WHAT YOU SHOULD DO — The response must reproduce every record below without alteration.

Saved data entries
+-------+

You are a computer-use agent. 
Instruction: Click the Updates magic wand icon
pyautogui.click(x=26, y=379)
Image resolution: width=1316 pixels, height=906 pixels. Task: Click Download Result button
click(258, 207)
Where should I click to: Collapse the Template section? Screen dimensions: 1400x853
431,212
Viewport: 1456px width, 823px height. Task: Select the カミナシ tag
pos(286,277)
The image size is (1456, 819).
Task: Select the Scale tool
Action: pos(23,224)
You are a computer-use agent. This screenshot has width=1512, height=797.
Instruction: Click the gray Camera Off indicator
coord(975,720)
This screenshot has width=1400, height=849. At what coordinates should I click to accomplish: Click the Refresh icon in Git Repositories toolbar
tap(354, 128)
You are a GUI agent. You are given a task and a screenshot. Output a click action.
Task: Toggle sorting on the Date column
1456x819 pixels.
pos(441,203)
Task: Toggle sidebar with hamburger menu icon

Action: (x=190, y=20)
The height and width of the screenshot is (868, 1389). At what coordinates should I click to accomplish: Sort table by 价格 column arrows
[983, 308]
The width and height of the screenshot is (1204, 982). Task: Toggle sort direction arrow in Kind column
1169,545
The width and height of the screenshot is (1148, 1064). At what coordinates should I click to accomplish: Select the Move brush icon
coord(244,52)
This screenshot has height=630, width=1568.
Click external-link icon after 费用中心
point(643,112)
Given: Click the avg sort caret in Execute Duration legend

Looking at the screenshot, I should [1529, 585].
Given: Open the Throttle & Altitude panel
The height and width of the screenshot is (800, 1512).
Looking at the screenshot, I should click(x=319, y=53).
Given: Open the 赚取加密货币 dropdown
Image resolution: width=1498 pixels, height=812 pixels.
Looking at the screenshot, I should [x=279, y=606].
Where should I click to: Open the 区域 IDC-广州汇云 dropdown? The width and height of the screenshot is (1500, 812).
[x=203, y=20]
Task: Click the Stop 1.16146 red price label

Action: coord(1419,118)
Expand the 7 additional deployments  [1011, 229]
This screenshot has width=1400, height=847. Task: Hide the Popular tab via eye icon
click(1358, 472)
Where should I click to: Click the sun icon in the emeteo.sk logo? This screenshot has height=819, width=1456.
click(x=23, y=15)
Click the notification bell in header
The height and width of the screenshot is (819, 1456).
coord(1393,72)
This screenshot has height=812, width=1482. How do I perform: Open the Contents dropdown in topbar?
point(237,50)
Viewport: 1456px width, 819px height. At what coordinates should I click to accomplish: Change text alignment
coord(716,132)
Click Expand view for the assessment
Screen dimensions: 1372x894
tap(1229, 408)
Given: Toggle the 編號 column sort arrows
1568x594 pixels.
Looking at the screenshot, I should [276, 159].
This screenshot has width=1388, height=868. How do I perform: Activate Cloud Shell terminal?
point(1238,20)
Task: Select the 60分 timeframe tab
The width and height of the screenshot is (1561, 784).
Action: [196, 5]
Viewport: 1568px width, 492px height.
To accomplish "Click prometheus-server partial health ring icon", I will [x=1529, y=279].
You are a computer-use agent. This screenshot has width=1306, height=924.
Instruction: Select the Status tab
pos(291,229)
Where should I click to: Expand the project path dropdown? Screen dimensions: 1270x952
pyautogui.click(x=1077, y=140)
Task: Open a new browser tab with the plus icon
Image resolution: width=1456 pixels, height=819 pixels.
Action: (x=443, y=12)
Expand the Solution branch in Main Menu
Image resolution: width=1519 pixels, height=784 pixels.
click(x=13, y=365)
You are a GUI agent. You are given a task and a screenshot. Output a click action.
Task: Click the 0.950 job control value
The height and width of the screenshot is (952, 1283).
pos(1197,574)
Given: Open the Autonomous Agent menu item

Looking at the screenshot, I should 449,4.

+-------+

RESPONSE TO THE EXERCISE —
You are a computer-use agent. 
Instruction: Click the Updates magic wand icon
pyautogui.click(x=26, y=379)
Image resolution: width=1316 pixels, height=906 pixels. Task: Click Download Result button
click(258, 207)
Where should I click to: Collapse the Template section? Screen dimensions: 1400x853
431,212
Viewport: 1456px width, 823px height. Task: Select the カミナシ tag
pos(286,277)
The image size is (1456, 819).
Task: Select the Scale tool
Action: pos(23,224)
You are a computer-use agent. This screenshot has width=1512, height=797.
Instruction: Click the gray Camera Off indicator
coord(975,720)
This screenshot has width=1400, height=849. At what coordinates should I click to accomplish: Click the Refresh icon in Git Repositories toolbar
tap(354, 128)
You are a GUI agent. You are given a task and a screenshot. Output a click action.
Task: Toggle sorting on the Date column
1456x819 pixels.
pos(441,203)
Task: Toggle sidebar with hamburger menu icon

Action: (x=190, y=20)
The height and width of the screenshot is (868, 1389). At what coordinates should I click to accomplish: Sort table by 价格 column arrows
[983, 308]
The width and height of the screenshot is (1204, 982). Task: Toggle sort direction arrow in Kind column
1169,545
The width and height of the screenshot is (1148, 1064). At what coordinates should I click to accomplish: Select the Move brush icon
coord(244,52)
This screenshot has height=630, width=1568.
Click external-link icon after 费用中心
point(643,112)
Given: Click the avg sort caret in Execute Duration legend

Looking at the screenshot, I should [1529, 585].
Given: Open the Throttle & Altitude panel
The height and width of the screenshot is (800, 1512).
Looking at the screenshot, I should click(x=319, y=53).
Given: Open the 赚取加密货币 dropdown
Image resolution: width=1498 pixels, height=812 pixels.
Looking at the screenshot, I should [x=279, y=606].
Where should I click to: Open the 区域 IDC-广州汇云 dropdown? The width and height of the screenshot is (1500, 812).
[x=203, y=20]
Task: Click the Stop 1.16146 red price label

Action: coord(1419,118)
Expand the 7 additional deployments  [1011, 229]
This screenshot has width=1400, height=847. Task: Hide the Popular tab via eye icon
click(1358, 472)
Where should I click to: Click the sun icon in the emeteo.sk logo? This screenshot has height=819, width=1456.
click(x=23, y=15)
Click the notification bell in header
The height and width of the screenshot is (819, 1456).
coord(1393,72)
This screenshot has height=812, width=1482. How do I perform: Open the Contents dropdown in topbar?
point(237,50)
Viewport: 1456px width, 819px height. At what coordinates should I click to accomplish: Change text alignment
coord(716,132)
Click Expand view for the assessment
Screen dimensions: 1372x894
tap(1229, 408)
Given: Toggle the 編號 column sort arrows
1568x594 pixels.
Looking at the screenshot, I should [276, 159].
This screenshot has width=1388, height=868. How do I perform: Activate Cloud Shell terminal?
point(1238,20)
Task: Select the 60分 timeframe tab
The width and height of the screenshot is (1561, 784).
Action: [196, 5]
Viewport: 1568px width, 492px height.
To accomplish "Click prometheus-server partial health ring icon", I will [x=1529, y=279].
You are a computer-use agent. This screenshot has width=1306, height=924.
Instruction: Select the Status tab
pos(291,229)
Where should I click to: Expand the project path dropdown? Screen dimensions: 1270x952
pyautogui.click(x=1077, y=140)
Task: Open a new browser tab with the plus icon
Image resolution: width=1456 pixels, height=819 pixels.
Action: (x=443, y=12)
Expand the Solution branch in Main Menu
Image resolution: width=1519 pixels, height=784 pixels.
click(x=13, y=365)
You are a GUI agent. You are given a task and a screenshot. Output a click action.
Task: Click the 0.950 job control value
The height and width of the screenshot is (952, 1283).
pos(1197,574)
Given: Open the Autonomous Agent menu item

Looking at the screenshot, I should 449,4.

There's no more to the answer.